Conversations With Ananda — Ch. 22, Vasanta Weber

Vasanta served for many years as a general consultant for the Ananda businesses. His job involved helping the managers and employees find better ways to do business while growing spiritually themselves. (Photo: 2000s)

Q: Tell us a little about your background in business.

Vasanta: I graduated in 1970 from the University of Utah with a degree in marketing and went to work for Firestone. I managed two stores in Salt Lake City, and I learned about retail management, cash flow, and personnel. I did pretty well, but I was just twenty-nine, and they said I was too young for a supervisor’s job, so I started looking around. I went to work for Ashland Oil, and we moved to the San Francisco Bay Area, where I worked in sales, and then I transferred to their oil company, Valvoline, and worked in Southern California for five or six years as a sales rep. I was a mass merchandiser for a while, and when I left I was district sales manager for Southern California, Nevada, Hawaii, and Arizona, with nine or ten people working for me. But I finally decided I’d had enough with the commute.

We’d been coming up to Ananda, and I was real happy to move up here and get out of L.A. I liked marketing, but I didn’t like what I had to do to be successful in the conventional business world. It was almost like bribing the customers. The relationships were awful, and you had to take a throwaway approach to the employees. You couldn’t work with people. You would put somebody in a job, and if they did it, fine and good, but if not you’d get rid of them and find somebody else. It was all based on performance and the bottom line, and I didn’t like that, so I was real happy to get out.

Q: What kind of relationships do you have with the people you’re working with now?

Vasanta: The main part of my job is dealing with personnel. People tend to move from job to job within the Ananda community, whenever it seems like a change would be beneficial for them. It’s very different from the oil business. We look at an individual’s special attunement, because every business is different, and each job needs a different kind of person. At Ananda Country Products, for example, we’ll often try to fill a job with somebody who needs a break to do something that’s not too hectic, just bottling oils and packing incense. That’s a very therapeutic place to be.

Q: Quite a few mothers seem to work there.

Vasanta: They do very well there. They can work the hours that are convenient for them, and it’s a great job. When I first moved here I did it for six months, and I loved it. I would fill these little bottles and pack the incense, and it gave me a break from what I’d been doing. Then, after six months, I was ready to do something else.

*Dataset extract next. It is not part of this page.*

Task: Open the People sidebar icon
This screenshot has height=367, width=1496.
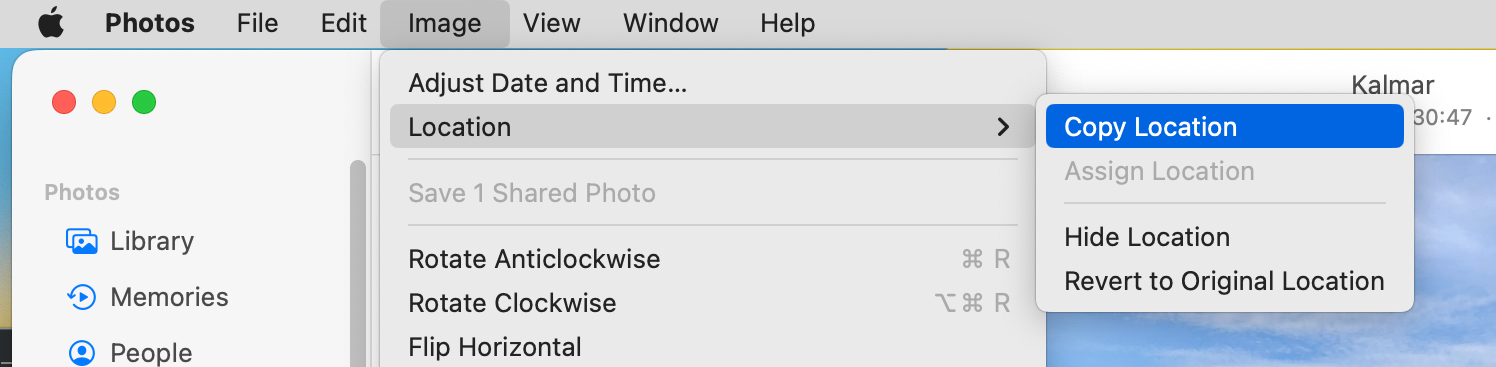Action: tap(81, 353)
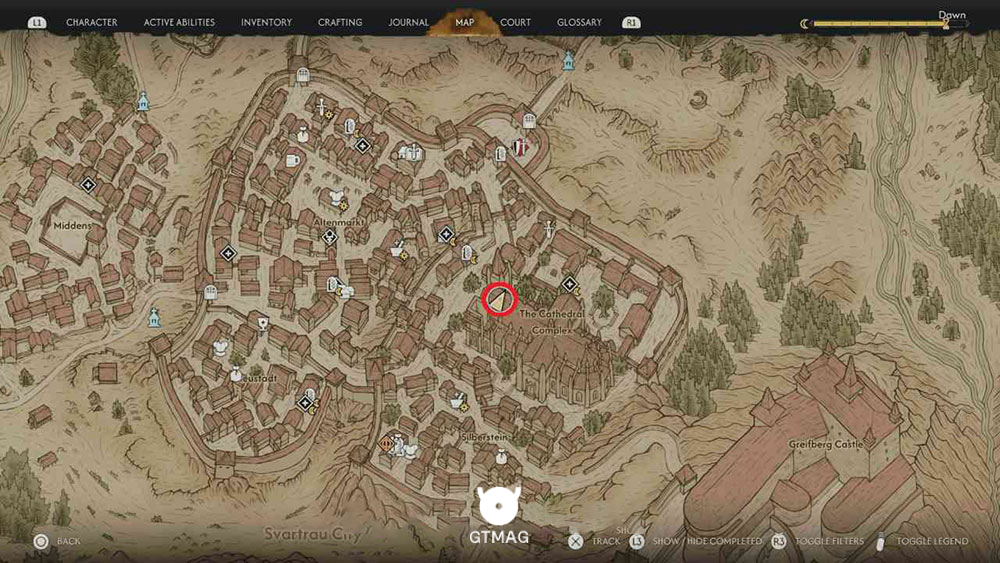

Often the new people will get hired at Earth Song Cafe, right out of the postulant training program, and learning to work hard in a busy restaurant teaches them a lot. At Earth Song everyone needs to do his or her part during every shift, and people end up forming close bonds. For spiritual growth, Earth Song is an incredible place to work.

Q: I’ve talked to people who said they loved it.

Vasanta: The hours and the work are demanding, but people seem to glow after they’ve been there a while. They form friendships, and there’s a genuine camaraderie.

Some people think, “I’ll come to Ananda and sit under a tree and meditate all day.” And that’s just not our path. If anybody at Ananda’s doing that, I don’t know who they are. In this day and age, people have to work to earn a living. And the reason we have a place like Earth Song is so people can learn to work hard and serve others while maintaining a focus and calmness. In fact, that’s a central teaching of yoga, “calm, God‑reminding activity,” as Paramhansa Yogananda used to say.

If you’re packing incense, it’s easier to keep your mind centered, but when you’re facing dirty dishes and customers waiting to be served, it’s a different challenge. That’s why we have that business, so people can learn to work and keep their mind focused on God in a relaxed but high‑energy way.

Q: How do people make the adjustment?

Vasanta: I’ll give you an example. A woman started working at Earth Song, and she did not want to be there, but she felt she needed the experience, so she stayed even though she was having a heck of a hard time. I knew she had really made it, and that it was time for her to move on, when she started smiling at the customers and she actually told me a joke. The other people will all help out when you’re just starting. People work at Earth Song for a while, and they develop good attitudes and energy, and pretty soon everybody wants to hire them.